Other, more challenging, aspects of the 3-day payment window regulations include:

  • The 3-day rule does not apply if there is no Part A coverage for the inpatient admission. This means that if an inpatient admission does not meet inpatient criteria and is billed as a no-pay inpatient claim or is denied as not medically necessary, the 3-day rule does not apply. Outpatient services prior to such inpatient admissions can be billed separately on an outpatient claim.
  • Services furnished more than 3 days preceding the date of the inpatient admission are not part of the payment window, even when furnished during a single, continuous outpatient encounter. Services prior to the 3 calendar days should not be bundled into the inpatient claim, but should be billed separately on an outpatient claim.
  • The 3-day payment window applies to physicians’ practices and other entities that are wholly-owned or operated by the hospital where the patient is admitted.

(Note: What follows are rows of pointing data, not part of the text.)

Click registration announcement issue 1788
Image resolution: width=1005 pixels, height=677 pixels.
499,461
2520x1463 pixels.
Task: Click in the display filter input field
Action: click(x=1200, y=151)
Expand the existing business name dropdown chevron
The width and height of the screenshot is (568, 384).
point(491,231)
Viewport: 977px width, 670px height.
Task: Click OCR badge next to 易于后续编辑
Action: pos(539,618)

Guidance on combining these services can be found in the Medicare Claims Processing Manual, Publication 100-04, Chapter 12, Sections 90.7 and 90.7.1.
  • Hospitals must include on a Medicare claim for a beneficiary’s inpatient stay the diagnoses, procedures, and charges for all services bundled under the 3-day payment window rule. This will require the coordination of billing and coding to combine charges, include and appropriately sequence diagnosis codes for the combined outpatient/inpatient services, and convert combined outpatient procedures to ICD-9-CM procedure codes for the inpatient claim.

And one final very scary thought on the 3-day payment window – in this year’s Office of Inspector General’s (OIG) Work Plan , the OIG states they will “analyze claims data to determine how much CMS could save if it bundled outpatient services delivered up to 14 days prior to an inpatient hospital admission into the diagnosis related group (DRG) payment. OIG work has also concluded that CMS could realize significant savings if the DRG window was expanded from 3 days to 14 days.”